I have been feeling burned out lately. I’m settling into my new job okay, but there’s a lot to it and I still have a lot to learn, and that’s stressful. Also, we’ve been working on a rental house we own, painting and laying new flooring, after our longtime tenant abruptly moved out. I’ve left Margaret and a couple of her sons holding most of the bag there, as I just don’t have it in me to devote my weekends to the place. I urgently need downtime.
Except for a little noodling around with my Canon PowerShot S80 and a recent long-weekend trip to bourbon country in Kentucky with my Nikon FA, I haven’t been making many photographs. My blog doesn’t depend entirely on fresh photographs because of the stories and essays I write. But being burned out, I haven’t had anything to say.
I’ve been updating all of my camera reviews. They drive a great deal of search traffic to my blog, and are therefore my blog’s calling cards to the world. Especially on my older reviews, I wanted to make the text more compelling and reprocess the photographs using the tools and skills I didn’t have then but have now. It’s been a nice little project, one that gives me feelings of satisfaction and accomplishment with little mental strain.
In updating my review of the Kodak Pony 135 I discovered that I only uploaded to Flickr about half of the usable photographs from the two rolls of film I shot. I use “usable” broadly as my Pony 135 suffered from a wicked light leak that affected nearly every photograph. But today I find the effect to have a certain charm, and on many photographs it doesn’t detract all that much from the subjects or the great color and sharpness the Pony’s lens captured on Fujicolor 200.
I walked through my neighborhood with the Pony in my hand and captured some of my neighbors’ homes.
Almost every house in the neighborhood was faced in brick all around. This was pretty common for 1950s-1960s suburban homes in Indianapolis. Today’s suburban homes tend to be wrapped in vinyl siding. Having now lived in both kinds of houses, I prefer the brick.
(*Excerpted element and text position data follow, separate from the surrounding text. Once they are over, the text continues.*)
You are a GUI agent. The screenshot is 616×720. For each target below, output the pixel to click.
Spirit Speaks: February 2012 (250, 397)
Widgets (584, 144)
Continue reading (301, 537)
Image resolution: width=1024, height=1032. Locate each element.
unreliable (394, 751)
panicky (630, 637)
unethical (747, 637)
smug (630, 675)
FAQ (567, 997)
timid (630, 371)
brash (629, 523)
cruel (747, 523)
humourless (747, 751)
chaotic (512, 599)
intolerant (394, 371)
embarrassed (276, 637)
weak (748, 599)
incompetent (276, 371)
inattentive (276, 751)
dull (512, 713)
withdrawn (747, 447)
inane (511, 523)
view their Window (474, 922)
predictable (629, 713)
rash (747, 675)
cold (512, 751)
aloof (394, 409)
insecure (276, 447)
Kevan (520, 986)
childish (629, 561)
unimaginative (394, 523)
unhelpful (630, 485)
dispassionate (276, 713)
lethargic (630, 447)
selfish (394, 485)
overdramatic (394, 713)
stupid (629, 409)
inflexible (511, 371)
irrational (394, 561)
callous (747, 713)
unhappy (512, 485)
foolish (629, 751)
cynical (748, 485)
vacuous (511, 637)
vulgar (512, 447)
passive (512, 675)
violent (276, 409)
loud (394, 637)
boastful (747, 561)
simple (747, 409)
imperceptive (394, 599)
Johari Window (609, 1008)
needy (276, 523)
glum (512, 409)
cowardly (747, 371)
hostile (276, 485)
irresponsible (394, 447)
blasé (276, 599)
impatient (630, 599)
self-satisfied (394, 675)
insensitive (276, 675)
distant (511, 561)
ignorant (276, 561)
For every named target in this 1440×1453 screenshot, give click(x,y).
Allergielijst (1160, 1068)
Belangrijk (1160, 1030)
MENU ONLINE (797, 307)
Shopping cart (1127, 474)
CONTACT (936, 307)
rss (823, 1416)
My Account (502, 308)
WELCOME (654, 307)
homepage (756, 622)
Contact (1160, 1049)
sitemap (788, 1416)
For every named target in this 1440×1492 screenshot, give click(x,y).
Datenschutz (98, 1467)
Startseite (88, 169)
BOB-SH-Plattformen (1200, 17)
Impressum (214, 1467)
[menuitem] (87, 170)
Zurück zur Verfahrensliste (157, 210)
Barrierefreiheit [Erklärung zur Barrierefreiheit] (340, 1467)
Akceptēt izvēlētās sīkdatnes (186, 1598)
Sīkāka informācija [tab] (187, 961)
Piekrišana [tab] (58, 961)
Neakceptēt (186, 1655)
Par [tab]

The houses on every corner were duplexes, while all the ones in between were built for single families. This is one of the corner houses. The green Mustang parked in this carport only for a few weeks before it disappeared.
I’m pretty sure I had Walgreens process and scan these. The store near my home still had a one-hour lab in 2011.
Sometimes I look at one of my old photographs and wonder why I shot it. This is one of those photographs. I’m not sure what I thought the subject was. Yet somehow it pleases me today.
I’d had my blue Matrix just a couple years in 2011. It still looked pretty good. In the years that followed its paint chipped off, faded, and went chalky on pretty much every panel. When I sold it last year it was the worst-looking car I ever owned. Still, I miss it and would have another Matrix. I could carry so much stuff in its wayback, especially with the back seat folded down.
I used to work near the Monon Trail, a former rail line converted into a pedestrian trail. Where the trail runs under Interstate 465 there’s a small parking lot and a restroom. These benches give hikers and bikers a place to rest for a minute.
I’m sure these restrooms are welcome sight for people who travel the 20-mile length of this trail.
I liked using the Kodak Pony 135. I thought I’d try to fix that light leak. Degraded light seals are a usual culprit of leaking light in old cameras, but the Pony 135 seals light using deep channels where the door attaches to the body. There’s nothing to replace. Then a Kodak Pony 135, Model C, fell into my hands. It didn’t leak light, and its wider lens (44mm vs. the original Pony 135’s 51mm) was more useful for the kind of walking-around photography I do. So that’s the Pony I kept.